THESE three subjects — the Consummation of the Age, the Coming of the Lord, and the New Church — have, it is true, been treated of in the last chapter of the work entitled THE TRUE CHRISTIAN RELIGION. The reason why a Continuation follows about them, is, because no one at this day knows what the Consummation of the Age is, why a Second Advent of the Lord must take place, or that a New Church is about to come; and yet these three subjects are treated of in both the Prophetic and the Apostolic Word, and fully in the Apocalypse. That those three subjects are treated of in the Prophetic Word of the Old Testament, was made evident to me while it was given me to lay it open by means of the spiritual sense; and in like manner that they are treated of in the Prophetic book of the New Testament, which is called the Apocalypse: that they are also in the Evangelic and Apostolic Word, will be plain from the following pages.

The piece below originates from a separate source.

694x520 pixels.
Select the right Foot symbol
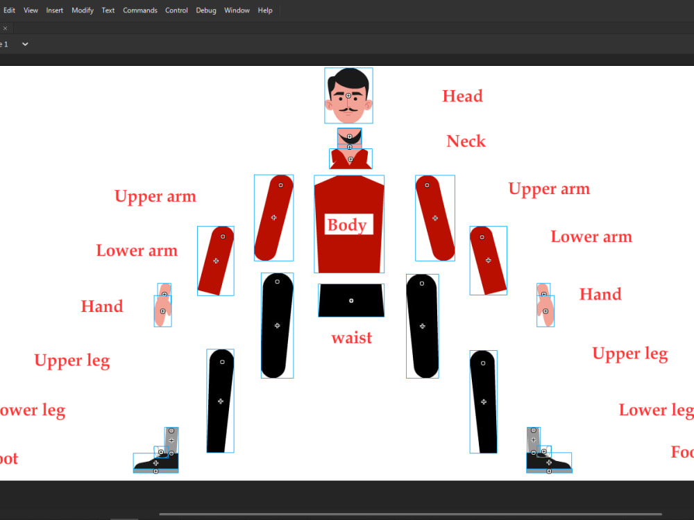click(x=548, y=463)
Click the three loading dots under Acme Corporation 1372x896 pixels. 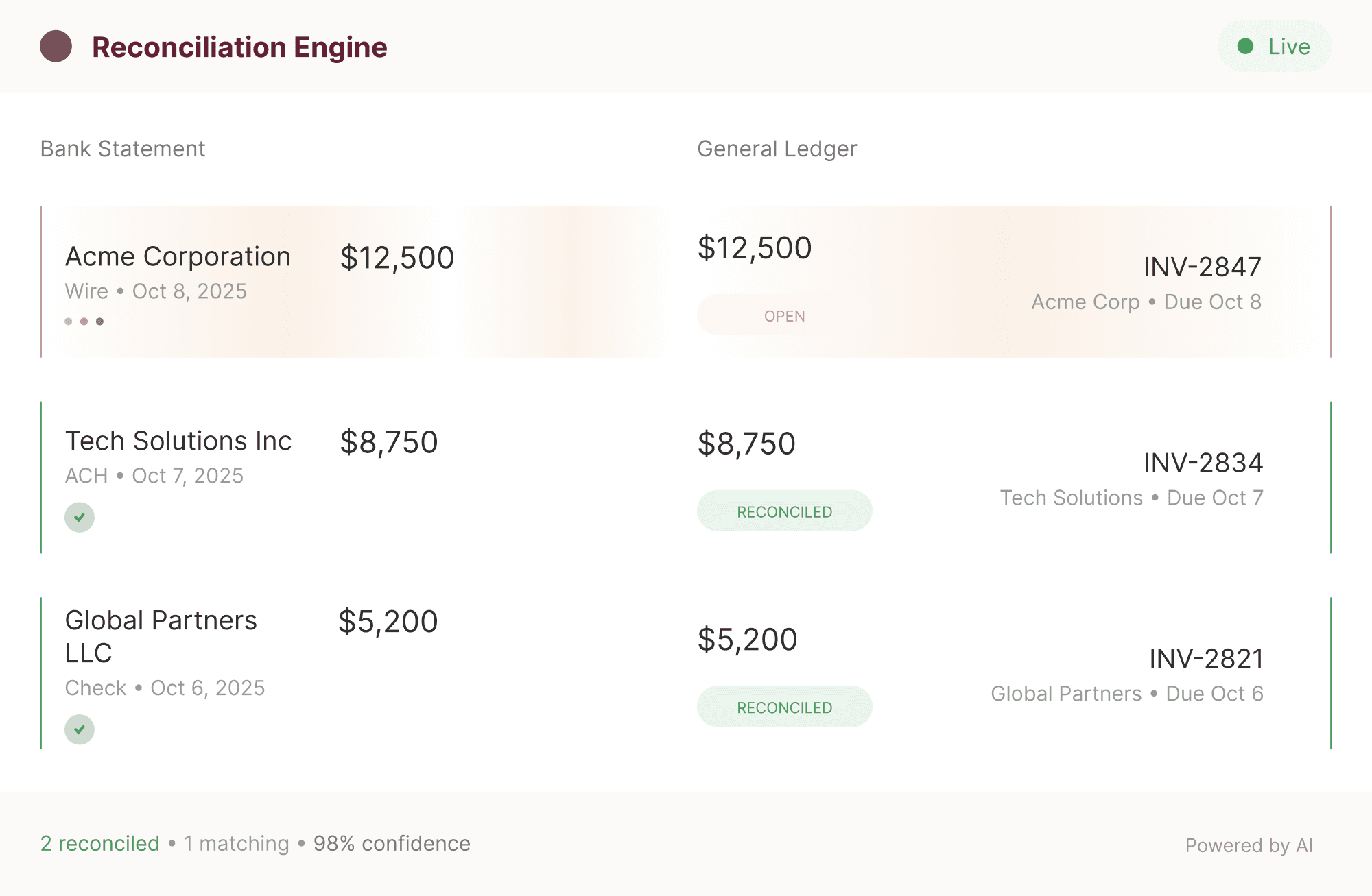[84, 322]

Hence it follows, that, without some knowledge respecting the Consummation of the Age, the Second Advent of the Lord, and the New Church, the Word is as it were shut up; nor can anything but knowledges open it: these are like keys which open the door and let one in. When this takes place with the Word, then the treasures which lay concealed therein as at the bottom of the sea, come into view; for, at the bottom, there are in the Word nothing else but treasures. In this Appendix, or Continuation, I shall proceed, in like manner as in the work itself, by prefixed Summaries, which will be confirmed from Scripture and illustrated from reason.

Footnotes:

1. This Appendix is promised in Nos. 15, 177, 343, 485, 627 and 758 of the work itself.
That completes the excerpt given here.